Work task: Your answer should repeat the entries in full, exactly as given, with no pictures.

*** Opening of Material shown ***

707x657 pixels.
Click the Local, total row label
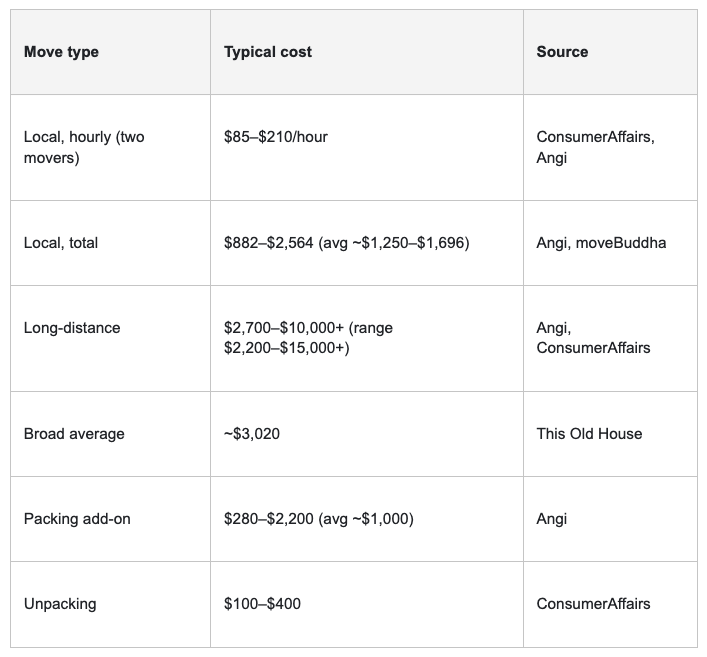click(60, 243)
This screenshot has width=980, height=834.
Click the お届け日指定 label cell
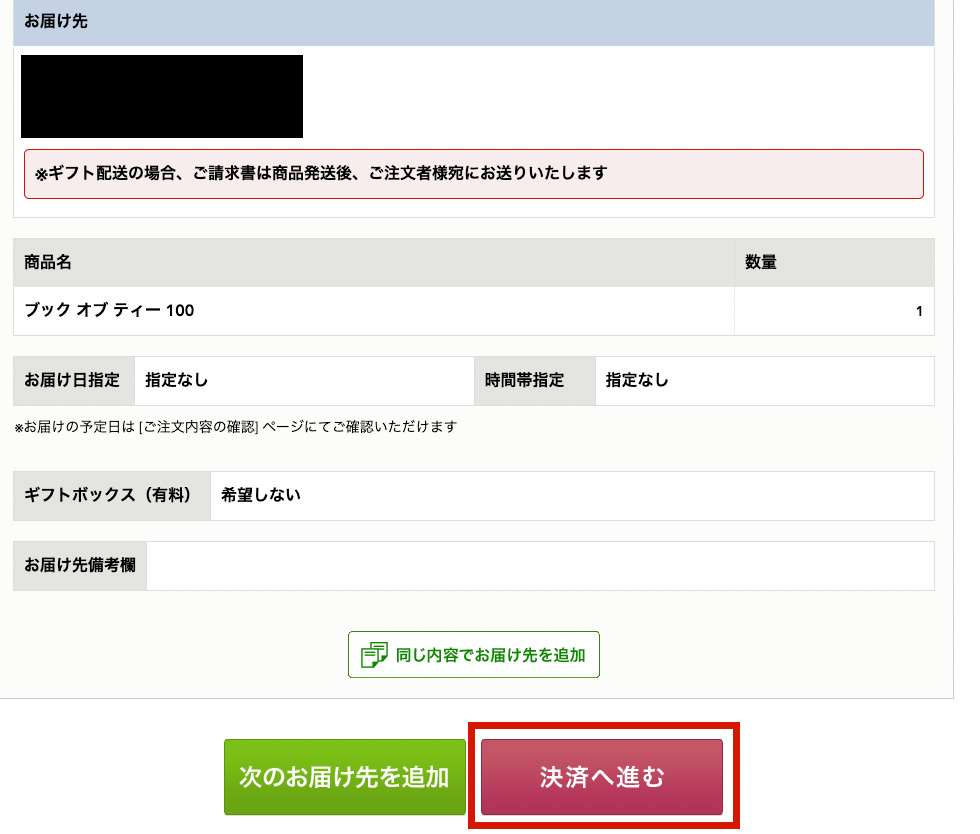click(73, 381)
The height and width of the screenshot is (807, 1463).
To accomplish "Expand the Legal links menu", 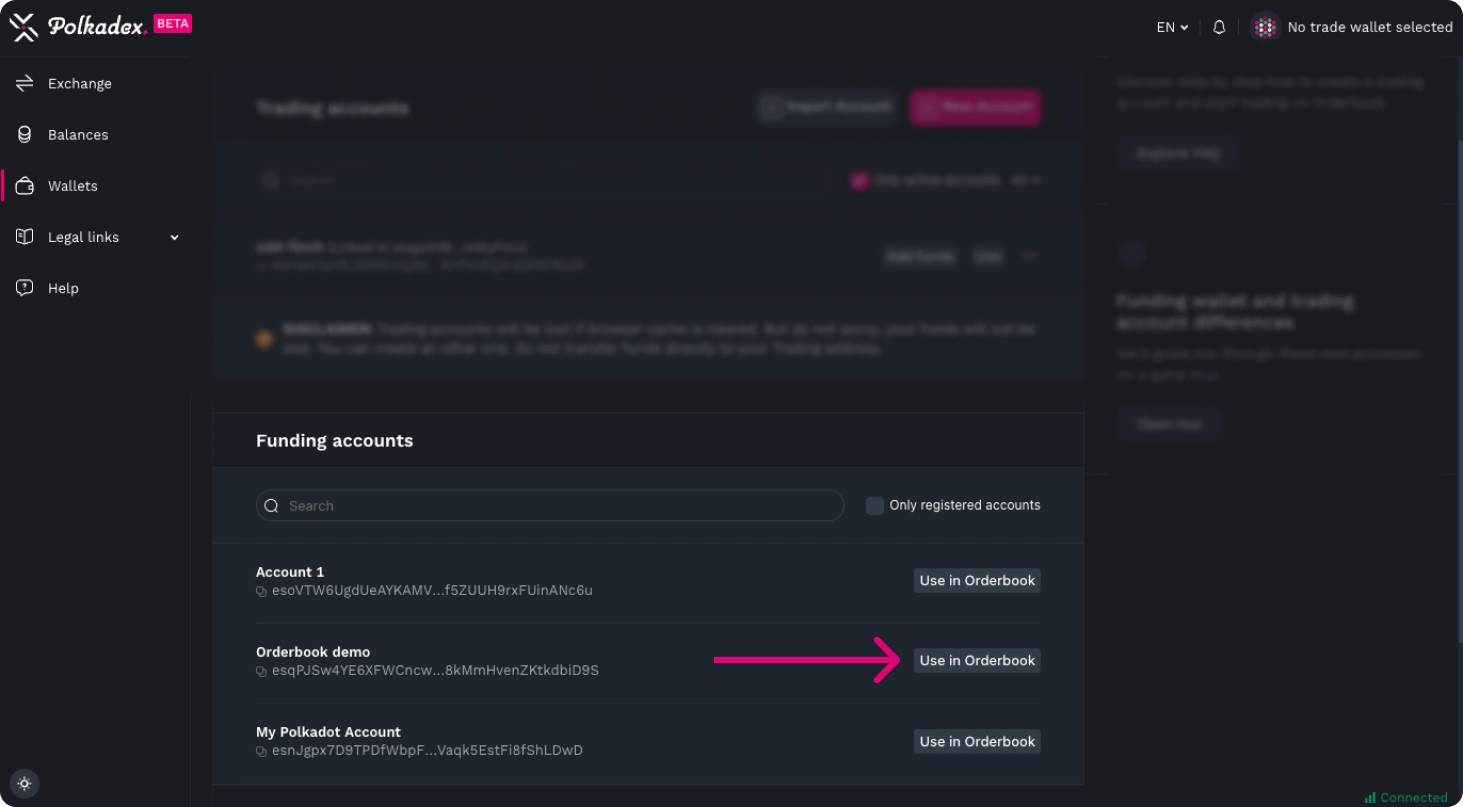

*** Close of Material shown ***

Written answer:
707x657 pixels.
Click the Local, total row label
click(60, 243)
This screenshot has width=980, height=834.
Click the お届け日指定 label cell
click(73, 381)
The height and width of the screenshot is (807, 1463).
To accomplish "Expand the Legal links menu", 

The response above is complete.